ESTRATTO FORNITO
"""

Cuba, in viaggio nell’isola che insegna come si batte la crisi
di FRANCESCO NICOLA MARIA PETRICONE
Quel gran genio del mio amico, con le mani sporche d’olio, doveva essere cubano. Perché molto più di buttare, qui, è meglio riparare. Il trasformatore del proiettore che hanno preparato nell’Aula ‘Julio D. Fernandez Bulté’, Universidad de La Habana, sembra uscito dall’officina di Guglielmo Marconi. Ferro massiccio, con i cavi elettrici a doppino, diversi dai nostri standard. Eppure, funziona, a meraviglia, ed è sicuro. Come tutto il resto, che non si butta, ma si aggiusta. Perché che sia un cacciavite, una chiave inglese, si ripara tutto, facendo miracoli.
A Cuba, è come nel film ‘Back to the future’. Con automobili degli anni Cinquanta, trasformate da pezzi di ricambio e parti meccaniche contemporanee, che ancora rombano e viaggiano nel 2024. Come schegge. Da un anno e mezzo, prova a viaggiare anche l’economia. Lentamente, ma si muove. Se prima, fino al 2022, era difficile trovare una Crystal, la birra più comune, neanche una Bucanero, oggi l’isola si è messa in cammino, di nuovo. Il Vedado, e non solo La Habana Vieja, è tempestato di piccoli locali luccicanti, aperti fino a notte fonda. Le stesse ‘mini pime’, le piccole e medie imprese, offrono cene tipiche e musica e raccolgono turisti che da ogni parte del mondo si riversano nelle strade.

"""

RIGHE FORNITE
"""

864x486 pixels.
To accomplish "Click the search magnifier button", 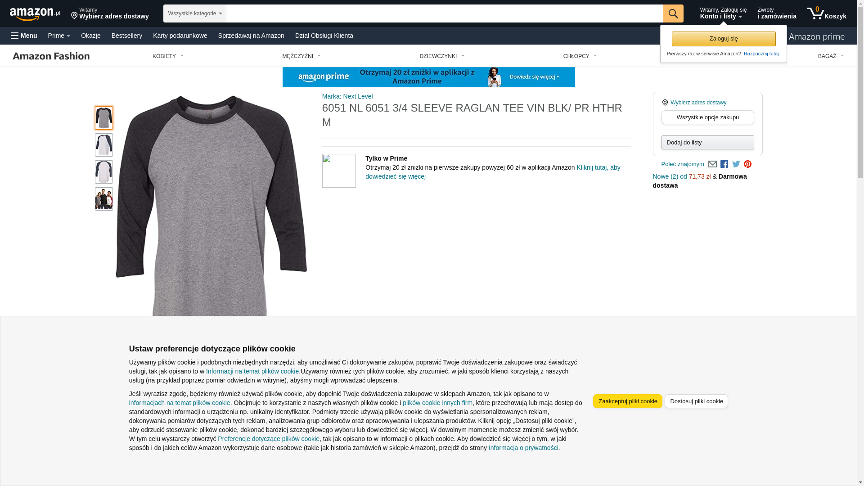I will coord(673,14).
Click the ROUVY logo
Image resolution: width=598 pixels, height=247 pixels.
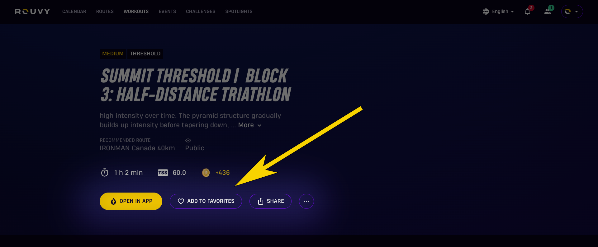pyautogui.click(x=32, y=12)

"""

CONSEGNA
Nell'estratto su Cuba, fino a quale anno era difficile trovare una Crystal? Le righe non hanno alcun legame con l'estratto.

SOLUZIONE
Fino al 2022.